■ Supplied text:
I was reluctant to switch on an ad blocker for the longest time, but what really did it for me was seeing “1 trick of a flat belly” and its associates All. The. Time. Fake download buttons are also horrible. Maybe if sites started collectively taking a stand against that kind of thing I might reconsider, but no one seems to be stepping up.
Google’s ads had such promise once – unobtrusive, text-only, sometimes even relevant and informative. What happened?
[quote=“robotech, post:20, topic:58033, full:true”]
But this doesn’t keep them from angrily bawling out their own customers, the people who come to their sites repeatedly to read the content they provide, as thieves. [/quote]
I don’t think that you understand how commercial media works. The website viewers are not the customers. The advertisers are the customers. The website viewers are the product.
I turned my adblocker off for a website I wanted to support, once. Within a minute, my browser was redirected to a “your computer has been infected, install our malware to remove it!” attack page.
I turned it off, and have kept it off since. If there was a setting that permitted only static images and text ads, no scripting, JS, Flash, animated gifs, or other nonsense, then yes, I’d turn that on for sites I wanted to support.

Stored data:

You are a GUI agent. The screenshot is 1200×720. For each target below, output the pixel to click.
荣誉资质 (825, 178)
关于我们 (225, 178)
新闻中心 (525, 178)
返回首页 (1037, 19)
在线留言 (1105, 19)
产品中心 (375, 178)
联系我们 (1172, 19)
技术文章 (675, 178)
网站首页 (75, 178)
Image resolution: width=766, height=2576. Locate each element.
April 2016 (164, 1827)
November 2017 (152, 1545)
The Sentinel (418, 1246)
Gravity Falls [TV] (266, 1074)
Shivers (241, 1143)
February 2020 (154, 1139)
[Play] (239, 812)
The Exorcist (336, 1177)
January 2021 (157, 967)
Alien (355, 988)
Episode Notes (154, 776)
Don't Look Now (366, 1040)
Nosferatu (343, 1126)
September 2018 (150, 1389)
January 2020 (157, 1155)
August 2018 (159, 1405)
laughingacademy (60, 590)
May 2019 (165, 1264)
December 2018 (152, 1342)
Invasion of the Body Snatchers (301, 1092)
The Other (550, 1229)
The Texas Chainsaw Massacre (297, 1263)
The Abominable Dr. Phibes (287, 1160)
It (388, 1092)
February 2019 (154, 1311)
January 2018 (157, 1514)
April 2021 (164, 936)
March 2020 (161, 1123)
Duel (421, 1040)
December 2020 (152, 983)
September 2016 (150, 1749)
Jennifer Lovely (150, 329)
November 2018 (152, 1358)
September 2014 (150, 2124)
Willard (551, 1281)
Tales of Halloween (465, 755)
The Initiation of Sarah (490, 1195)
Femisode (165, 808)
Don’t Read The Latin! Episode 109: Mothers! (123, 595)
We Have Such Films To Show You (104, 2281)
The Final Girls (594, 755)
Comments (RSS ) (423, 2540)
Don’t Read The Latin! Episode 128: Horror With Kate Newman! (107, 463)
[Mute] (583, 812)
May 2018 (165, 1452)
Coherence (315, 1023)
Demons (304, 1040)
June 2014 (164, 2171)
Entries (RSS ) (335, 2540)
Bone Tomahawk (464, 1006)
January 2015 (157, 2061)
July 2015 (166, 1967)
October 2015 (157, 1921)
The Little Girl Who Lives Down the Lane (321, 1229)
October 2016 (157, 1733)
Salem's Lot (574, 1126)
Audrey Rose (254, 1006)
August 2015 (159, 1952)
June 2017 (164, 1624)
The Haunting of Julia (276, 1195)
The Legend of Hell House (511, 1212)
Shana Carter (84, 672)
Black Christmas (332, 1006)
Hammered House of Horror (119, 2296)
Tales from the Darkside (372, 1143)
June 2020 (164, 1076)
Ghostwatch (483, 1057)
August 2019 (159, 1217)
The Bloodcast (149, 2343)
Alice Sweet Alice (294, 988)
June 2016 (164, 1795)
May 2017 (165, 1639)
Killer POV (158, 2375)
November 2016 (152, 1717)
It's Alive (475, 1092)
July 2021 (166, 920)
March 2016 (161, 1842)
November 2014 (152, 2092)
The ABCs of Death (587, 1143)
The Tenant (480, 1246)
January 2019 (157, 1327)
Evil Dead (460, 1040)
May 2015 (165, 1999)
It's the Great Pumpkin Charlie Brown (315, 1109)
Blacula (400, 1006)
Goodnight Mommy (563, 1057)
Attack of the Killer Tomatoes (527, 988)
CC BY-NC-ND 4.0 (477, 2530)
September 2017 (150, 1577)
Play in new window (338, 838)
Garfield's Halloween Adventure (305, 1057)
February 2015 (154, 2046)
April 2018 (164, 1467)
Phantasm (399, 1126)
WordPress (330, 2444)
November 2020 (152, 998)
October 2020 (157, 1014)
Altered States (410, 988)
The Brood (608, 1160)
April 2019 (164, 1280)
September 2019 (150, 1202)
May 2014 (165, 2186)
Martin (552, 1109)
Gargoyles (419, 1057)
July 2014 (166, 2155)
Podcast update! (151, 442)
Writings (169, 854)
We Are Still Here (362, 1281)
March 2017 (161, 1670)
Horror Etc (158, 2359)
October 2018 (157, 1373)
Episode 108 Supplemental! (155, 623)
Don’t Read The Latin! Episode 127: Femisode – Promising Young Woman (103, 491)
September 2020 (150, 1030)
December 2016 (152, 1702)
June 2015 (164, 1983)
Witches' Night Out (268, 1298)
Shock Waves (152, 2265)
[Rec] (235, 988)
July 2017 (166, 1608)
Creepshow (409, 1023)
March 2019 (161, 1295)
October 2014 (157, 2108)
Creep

■ Description of the task: Condense the paragraph of the ad-blocker discussion that opens with "I was reluctant to switch on an ad blocker" into a shorter version that keeps its main facts. The entries were taken from a different source than the ad-blocker discussion.

■ Task result: The writer long resisted using an ad blocker but gave in after constantly seeing ads like "1 trick of a flat belly." Fake download buttons are also terrible. The writer might reconsider if sites collectively opposed such ads, but no one seems to be doing so.